I look at her and think:
She will speak Hebrew without an accent. (Will she speak English without an accent?)
She will brave the Israeli school system, something I haven't had the guts to do. (I teach English online instead!)
She will serve in the army.
She will some day look at me and realize that I don't speak Hebrew as well as her friends' moms do, that our apartment doesn't look like other kids' apartment, that the way we cook and eat is "weird."
She will go the US only as a visitor. She'll probably have those quirks that I notice in the Israeli kids of Americans... they speak very good English but get idioms wrong, they know about Thanksgiving but aren't sure when Christmas is...
What books will I read aloud to her? What books will she read to herself? Will she still wear nothing but pink (thanks, hand-me-downs) when she is four? How soon will she be riding the streets on Yom Kippur, and will I be brave enough to let her careen around by herself?

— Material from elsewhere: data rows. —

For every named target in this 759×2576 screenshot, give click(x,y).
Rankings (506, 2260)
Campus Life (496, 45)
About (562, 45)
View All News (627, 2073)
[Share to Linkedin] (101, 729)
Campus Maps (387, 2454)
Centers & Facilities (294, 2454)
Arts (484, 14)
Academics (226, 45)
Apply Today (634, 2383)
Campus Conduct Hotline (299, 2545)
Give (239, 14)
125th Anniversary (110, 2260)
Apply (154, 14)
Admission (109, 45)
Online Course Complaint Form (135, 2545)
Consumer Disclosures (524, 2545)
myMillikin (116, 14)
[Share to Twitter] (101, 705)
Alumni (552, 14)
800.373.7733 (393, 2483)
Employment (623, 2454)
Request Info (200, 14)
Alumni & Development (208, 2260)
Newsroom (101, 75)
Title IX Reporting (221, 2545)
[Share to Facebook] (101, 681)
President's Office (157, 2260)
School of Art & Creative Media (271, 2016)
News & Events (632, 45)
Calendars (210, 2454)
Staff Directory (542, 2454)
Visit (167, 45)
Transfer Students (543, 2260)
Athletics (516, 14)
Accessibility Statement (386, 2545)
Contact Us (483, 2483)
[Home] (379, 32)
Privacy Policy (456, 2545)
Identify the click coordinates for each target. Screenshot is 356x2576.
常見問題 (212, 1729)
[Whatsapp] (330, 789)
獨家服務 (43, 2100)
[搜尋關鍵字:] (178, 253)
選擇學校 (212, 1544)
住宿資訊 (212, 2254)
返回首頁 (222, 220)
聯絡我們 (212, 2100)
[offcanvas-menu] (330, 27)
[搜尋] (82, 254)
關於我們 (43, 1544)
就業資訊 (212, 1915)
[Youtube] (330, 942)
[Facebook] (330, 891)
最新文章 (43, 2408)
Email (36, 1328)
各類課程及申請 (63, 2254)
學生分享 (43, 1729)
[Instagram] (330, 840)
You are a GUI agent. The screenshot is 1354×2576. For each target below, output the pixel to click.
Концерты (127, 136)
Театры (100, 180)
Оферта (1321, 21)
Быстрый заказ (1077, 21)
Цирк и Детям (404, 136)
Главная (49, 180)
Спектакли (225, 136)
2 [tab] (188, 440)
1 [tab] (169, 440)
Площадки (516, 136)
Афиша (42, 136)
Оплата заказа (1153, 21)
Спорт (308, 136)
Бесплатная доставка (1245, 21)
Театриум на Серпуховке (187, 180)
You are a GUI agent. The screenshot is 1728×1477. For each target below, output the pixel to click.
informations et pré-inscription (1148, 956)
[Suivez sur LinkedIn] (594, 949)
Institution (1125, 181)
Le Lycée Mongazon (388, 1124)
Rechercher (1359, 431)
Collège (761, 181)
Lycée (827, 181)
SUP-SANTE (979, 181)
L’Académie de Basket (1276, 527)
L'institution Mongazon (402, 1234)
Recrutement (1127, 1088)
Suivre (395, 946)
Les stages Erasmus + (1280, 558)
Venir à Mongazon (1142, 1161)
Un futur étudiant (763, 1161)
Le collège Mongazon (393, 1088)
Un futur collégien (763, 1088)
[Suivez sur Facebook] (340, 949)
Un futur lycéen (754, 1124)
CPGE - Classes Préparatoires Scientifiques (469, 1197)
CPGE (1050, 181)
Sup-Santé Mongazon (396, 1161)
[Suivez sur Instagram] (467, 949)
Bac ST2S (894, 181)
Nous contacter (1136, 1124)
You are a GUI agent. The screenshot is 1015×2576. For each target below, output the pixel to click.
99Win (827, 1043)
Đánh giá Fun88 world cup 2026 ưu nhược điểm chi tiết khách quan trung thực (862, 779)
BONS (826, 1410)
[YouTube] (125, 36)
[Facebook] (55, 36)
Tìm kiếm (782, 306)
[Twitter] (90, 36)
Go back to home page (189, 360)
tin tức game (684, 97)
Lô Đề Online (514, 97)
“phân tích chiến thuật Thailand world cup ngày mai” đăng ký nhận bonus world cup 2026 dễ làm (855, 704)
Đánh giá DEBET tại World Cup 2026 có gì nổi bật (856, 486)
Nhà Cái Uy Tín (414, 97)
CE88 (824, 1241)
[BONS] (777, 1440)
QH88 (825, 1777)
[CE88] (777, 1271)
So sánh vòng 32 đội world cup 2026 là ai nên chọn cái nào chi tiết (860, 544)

But mostly I look at her and think: how beautiful, how bright. Right now she's mine, mine and my husband's, sleeping peacefully on my chest and speaking only in grunts. I wonder what it will be like to parent as an immigrant, if this will make her less mine as she gets older, if she will feel like she's foreign to me. Or maybe she'll pull me along with her, the ultimate lesson in how to be Israeli...
(Perhaps this is an even more interesting question... am I really thinking of re-starting my blog now that I'm already juggling work (sadly, teaching online means that I don't get to take advantage of the wonderful Israeli maternity leave) and care of a three-week-old???)